EXTRACT PROVIDED>
Chapter 3. Make Definition of Done Explicit

I have the simplest tastes. I am always satisfied with the best.

Oscar Wilde

Best Practice:

  • Make a Definition of Done, listing all items necessary to reach your development goals.

  • Ensure that the Definition of Done is measurable.

  • This improves the quality of development because you can track the progress of the product.

Before you can manage something, you need information about status and change. Are we reaching our development goals? Well, that depends on the status and on what your goals are.

The Definition of Done (hereafter DoD) is a term specific to the Scrum approach of Agile development. It can be an organizational standard or it is made by the development team. The DoD defines when a product is “done”: everything that needs to be done to produce software in a releasable (or shippable) state to end users. It does not guarantee user acceptance or success in production, but does provide a check toward achieving nonfunctional requirements (such as performance, security, reliability, or other characteristics as defined by the ISO 25010 standard). Because user acceptance criteria are defined by the owner of the system, they are complementary to the DoD. Think of the DoD as a list of the software development activities that add value to the end product, though those activities are not necessarily visible to the user. For example: a minimum amount of unit test coverage, adherence to coding standards, and documentation requirements.

DATA EXCERPT>
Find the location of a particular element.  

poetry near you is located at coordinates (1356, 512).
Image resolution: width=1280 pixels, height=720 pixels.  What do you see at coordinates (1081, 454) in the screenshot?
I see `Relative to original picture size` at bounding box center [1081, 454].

YOUR OBJECTIVE>
In the chapter on making the Definition of Done explicit, who defines user acceptance criteria?

COMPLETED EXERCISE>
The owner of the system.